La France fait de mauvais choix technologiques

OPINION. La défiance, les préjugés, le relativisme, souvent aggravés par de fausses informations, prennent aujourd'hui une ampleur alarmante et alimentent des croyances collectives hermétiques à toute réalité scientifique, tout véritable débat et toute réflexion critique. Par Gérard Kafadaroff, ingénieur agronome, et Jean-Pierre Riou, chroniqueur indépendant sur l'énergie, membres du collectif Science-Technologies-Actions (*).
Vue de la centrale nucléaire de Golfech. le nucléaire est avec l'hydraulique la source d'énergie sans carbone la plus abondante et la mieux pilotable au monde alors que l'intermittence du photovoltaïque et de l'éolien impose des moyens de production complémentaires et des coûts importants de restructuration du réseau.
Vue de la centrale nucléaire de Golfech. le nucléaire est avec l'hydraulique la source d'énergie sans carbone la plus abondante et la mieux pilotable au monde alors que l'intermittence du photovoltaïque et de l'éolien impose des moyens de production complémentaires et des coûts importants de restructuration du réseau. (Crédits : Reuters)
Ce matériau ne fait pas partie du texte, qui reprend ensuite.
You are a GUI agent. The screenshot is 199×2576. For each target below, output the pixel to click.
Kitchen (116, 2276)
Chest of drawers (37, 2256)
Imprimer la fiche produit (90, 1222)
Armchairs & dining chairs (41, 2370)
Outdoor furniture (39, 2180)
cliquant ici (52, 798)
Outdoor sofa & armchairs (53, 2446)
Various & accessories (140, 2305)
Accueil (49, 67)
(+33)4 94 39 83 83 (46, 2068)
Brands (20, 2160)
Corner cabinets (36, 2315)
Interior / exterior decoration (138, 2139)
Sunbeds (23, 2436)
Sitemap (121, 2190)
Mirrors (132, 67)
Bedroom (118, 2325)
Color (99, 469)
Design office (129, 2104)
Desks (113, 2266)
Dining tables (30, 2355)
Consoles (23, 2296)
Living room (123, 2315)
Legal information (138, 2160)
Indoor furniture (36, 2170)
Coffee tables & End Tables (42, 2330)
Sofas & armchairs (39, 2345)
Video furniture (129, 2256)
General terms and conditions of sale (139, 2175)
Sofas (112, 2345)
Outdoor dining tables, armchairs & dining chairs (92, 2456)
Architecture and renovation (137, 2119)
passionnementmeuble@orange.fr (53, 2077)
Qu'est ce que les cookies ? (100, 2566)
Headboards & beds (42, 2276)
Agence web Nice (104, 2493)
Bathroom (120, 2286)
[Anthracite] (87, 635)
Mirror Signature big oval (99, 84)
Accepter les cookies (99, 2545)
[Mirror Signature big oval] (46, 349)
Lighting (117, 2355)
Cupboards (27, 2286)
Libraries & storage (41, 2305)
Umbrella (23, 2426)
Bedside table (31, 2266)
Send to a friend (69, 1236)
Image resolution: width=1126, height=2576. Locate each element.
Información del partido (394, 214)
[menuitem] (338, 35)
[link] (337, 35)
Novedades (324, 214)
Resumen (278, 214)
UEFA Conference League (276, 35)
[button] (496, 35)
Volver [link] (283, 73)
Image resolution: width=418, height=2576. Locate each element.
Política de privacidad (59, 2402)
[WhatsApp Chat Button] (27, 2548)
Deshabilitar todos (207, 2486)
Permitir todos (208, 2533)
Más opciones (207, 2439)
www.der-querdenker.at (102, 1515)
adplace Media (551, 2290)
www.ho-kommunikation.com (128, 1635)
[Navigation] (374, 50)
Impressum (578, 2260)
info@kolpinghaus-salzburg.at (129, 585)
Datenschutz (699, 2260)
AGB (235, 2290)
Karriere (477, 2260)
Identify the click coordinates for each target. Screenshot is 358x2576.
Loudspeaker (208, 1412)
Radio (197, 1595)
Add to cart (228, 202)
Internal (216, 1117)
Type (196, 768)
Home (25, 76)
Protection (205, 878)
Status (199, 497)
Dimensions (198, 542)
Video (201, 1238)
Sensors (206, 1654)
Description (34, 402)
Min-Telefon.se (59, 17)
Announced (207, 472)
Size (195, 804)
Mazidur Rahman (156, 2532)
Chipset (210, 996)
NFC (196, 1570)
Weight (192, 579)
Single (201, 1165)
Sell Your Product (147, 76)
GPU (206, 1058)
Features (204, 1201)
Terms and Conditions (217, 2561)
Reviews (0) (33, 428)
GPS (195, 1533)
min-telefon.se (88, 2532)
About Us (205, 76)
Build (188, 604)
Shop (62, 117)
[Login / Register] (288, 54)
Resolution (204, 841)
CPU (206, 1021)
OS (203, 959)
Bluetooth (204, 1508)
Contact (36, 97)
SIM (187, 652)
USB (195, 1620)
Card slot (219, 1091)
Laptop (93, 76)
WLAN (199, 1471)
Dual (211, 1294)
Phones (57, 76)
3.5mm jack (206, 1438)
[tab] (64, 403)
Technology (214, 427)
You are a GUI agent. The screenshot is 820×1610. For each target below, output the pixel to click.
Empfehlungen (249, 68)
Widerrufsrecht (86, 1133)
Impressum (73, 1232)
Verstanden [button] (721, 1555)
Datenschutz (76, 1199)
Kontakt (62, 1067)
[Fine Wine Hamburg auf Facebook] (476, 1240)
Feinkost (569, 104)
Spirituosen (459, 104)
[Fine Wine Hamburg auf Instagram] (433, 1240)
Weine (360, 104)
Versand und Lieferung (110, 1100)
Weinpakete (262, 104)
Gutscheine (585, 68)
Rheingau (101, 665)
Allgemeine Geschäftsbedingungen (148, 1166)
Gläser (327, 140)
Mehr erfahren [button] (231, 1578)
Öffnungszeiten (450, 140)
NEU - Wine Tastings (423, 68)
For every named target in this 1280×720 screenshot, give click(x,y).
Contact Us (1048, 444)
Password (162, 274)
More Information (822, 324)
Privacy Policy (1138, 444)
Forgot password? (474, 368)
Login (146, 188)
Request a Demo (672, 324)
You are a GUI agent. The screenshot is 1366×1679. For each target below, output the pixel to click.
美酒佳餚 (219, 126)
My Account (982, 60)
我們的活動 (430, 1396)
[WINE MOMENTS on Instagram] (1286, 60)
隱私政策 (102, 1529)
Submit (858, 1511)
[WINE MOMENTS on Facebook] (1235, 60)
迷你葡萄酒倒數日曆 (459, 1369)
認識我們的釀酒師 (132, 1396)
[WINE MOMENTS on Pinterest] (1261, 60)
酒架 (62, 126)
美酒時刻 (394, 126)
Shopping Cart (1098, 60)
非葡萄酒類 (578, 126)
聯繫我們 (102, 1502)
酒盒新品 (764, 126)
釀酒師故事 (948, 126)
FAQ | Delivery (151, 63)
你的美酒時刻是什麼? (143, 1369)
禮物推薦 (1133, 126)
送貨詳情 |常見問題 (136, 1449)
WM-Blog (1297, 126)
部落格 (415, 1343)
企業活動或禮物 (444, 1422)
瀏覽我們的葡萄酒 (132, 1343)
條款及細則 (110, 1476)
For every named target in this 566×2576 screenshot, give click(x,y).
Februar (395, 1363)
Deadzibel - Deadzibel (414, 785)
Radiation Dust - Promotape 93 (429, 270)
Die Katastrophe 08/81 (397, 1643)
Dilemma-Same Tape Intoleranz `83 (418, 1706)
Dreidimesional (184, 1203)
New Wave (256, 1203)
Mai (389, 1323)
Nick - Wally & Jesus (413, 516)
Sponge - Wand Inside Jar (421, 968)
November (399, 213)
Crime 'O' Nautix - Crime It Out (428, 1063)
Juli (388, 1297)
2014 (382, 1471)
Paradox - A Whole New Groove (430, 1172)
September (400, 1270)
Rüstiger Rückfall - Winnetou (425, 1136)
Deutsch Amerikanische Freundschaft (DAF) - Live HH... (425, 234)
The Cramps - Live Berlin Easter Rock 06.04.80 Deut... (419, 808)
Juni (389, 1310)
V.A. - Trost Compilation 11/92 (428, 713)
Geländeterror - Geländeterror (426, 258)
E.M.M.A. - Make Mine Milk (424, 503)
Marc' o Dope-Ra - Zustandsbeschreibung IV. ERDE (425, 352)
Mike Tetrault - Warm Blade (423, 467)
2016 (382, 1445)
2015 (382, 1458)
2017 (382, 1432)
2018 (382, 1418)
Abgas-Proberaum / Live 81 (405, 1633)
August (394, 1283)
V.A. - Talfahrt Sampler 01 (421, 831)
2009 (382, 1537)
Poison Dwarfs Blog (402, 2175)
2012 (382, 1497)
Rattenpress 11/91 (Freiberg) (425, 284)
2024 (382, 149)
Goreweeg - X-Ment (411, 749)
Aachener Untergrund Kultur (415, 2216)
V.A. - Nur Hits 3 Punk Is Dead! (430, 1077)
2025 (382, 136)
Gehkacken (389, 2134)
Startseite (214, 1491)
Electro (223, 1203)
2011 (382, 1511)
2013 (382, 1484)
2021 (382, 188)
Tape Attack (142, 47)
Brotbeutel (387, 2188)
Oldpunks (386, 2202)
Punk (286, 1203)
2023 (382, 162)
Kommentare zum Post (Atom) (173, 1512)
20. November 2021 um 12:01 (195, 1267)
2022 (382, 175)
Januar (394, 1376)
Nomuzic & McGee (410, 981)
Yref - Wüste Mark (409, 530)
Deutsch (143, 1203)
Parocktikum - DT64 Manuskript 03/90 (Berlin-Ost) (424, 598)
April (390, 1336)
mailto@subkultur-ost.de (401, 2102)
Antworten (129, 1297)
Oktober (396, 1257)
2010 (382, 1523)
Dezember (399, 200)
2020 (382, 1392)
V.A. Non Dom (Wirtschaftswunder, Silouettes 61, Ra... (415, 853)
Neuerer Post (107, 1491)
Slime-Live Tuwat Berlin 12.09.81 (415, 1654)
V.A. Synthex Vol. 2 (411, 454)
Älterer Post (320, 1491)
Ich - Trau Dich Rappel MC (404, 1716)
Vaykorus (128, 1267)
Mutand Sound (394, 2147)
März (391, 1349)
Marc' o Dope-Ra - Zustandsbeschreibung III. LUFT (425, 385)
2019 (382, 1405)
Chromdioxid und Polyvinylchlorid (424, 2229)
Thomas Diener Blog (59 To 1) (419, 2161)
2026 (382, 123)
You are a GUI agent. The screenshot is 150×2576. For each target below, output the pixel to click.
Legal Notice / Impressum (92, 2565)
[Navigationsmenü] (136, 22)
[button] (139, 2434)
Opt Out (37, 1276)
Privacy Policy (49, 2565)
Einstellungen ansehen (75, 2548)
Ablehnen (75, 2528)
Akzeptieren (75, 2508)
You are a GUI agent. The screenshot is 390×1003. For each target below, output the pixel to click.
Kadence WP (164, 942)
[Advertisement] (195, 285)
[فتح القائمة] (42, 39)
L'accès sans précédent au savoir et à l'information, semble paradoxalement impuissant à impulser un comportement rationnel promu par les philosophes des Lumières. Dans une société imprégnée de technologie, les scientifiques sont peu consultés, voire marginalisés par les décideurs politiques et les influenceurs d'opinion formés le plus souvent aux sciences humaines et réfractaires à la pensée scientifique. Le champ est libre pour les gourous, marchands de peurs et autres oracles médiatiques en délicatesse avec la réalité factuelle. Les fausses informations martelées par des groupes militants et reprises par des médias deviennent vite vérités, contribuant à manipuler l'opinion. Il en résulte des choix de société aberrants et incohérents rarement dénoncés par les esprits les plus éclairés. L'actualité nous fournit d'affligeants exemples, notamment dans les secteurs de l'agriculture et de l'énergie.

La génétique suspecte !

Les OGM présentés dès l'origine, et sans bien savoir pourquoi, comme des plantes dangereuses pour la santé et l'environnement par l'écologisme ont finalement été interdits en France, sans aucune justification scientifique et contre l'avis des agences de sécurité. Pire, la mention « sans OGM » est même devenue un outil marketing de la grande distribution alimentaire pour rassurer les consommateurs.

Et pourtant, en 2017, les OGM étaient cultivés dans 24 pays par 18 millions d'agriculteurs (près de 20 fois le nombre d'agriculteurs français) sur une surface de 190 millions d'hectares (7 fois la surface agricole française). De 1996 à 2017, les surfaces annuelles cumulées d'OGM atteignent 2,3 milliards d'hectares ! Une adoption rapide et massive due aux avantages agronomiques, économiques, sanitaires et environnementaux qu'apportent les OGM et sans dommage ou accident prouvé durant 23 ans. Mais la France n'en a cure et a même interdit le seul OGM autorisé en Europe, un maïs génétiquement modifié résistant à deux insectes ravageurs, qui permet de supprimer des traitements insecticides et d'améliorer la qualité sanitaire du maïs (moins de mycotoxines cancérigènes).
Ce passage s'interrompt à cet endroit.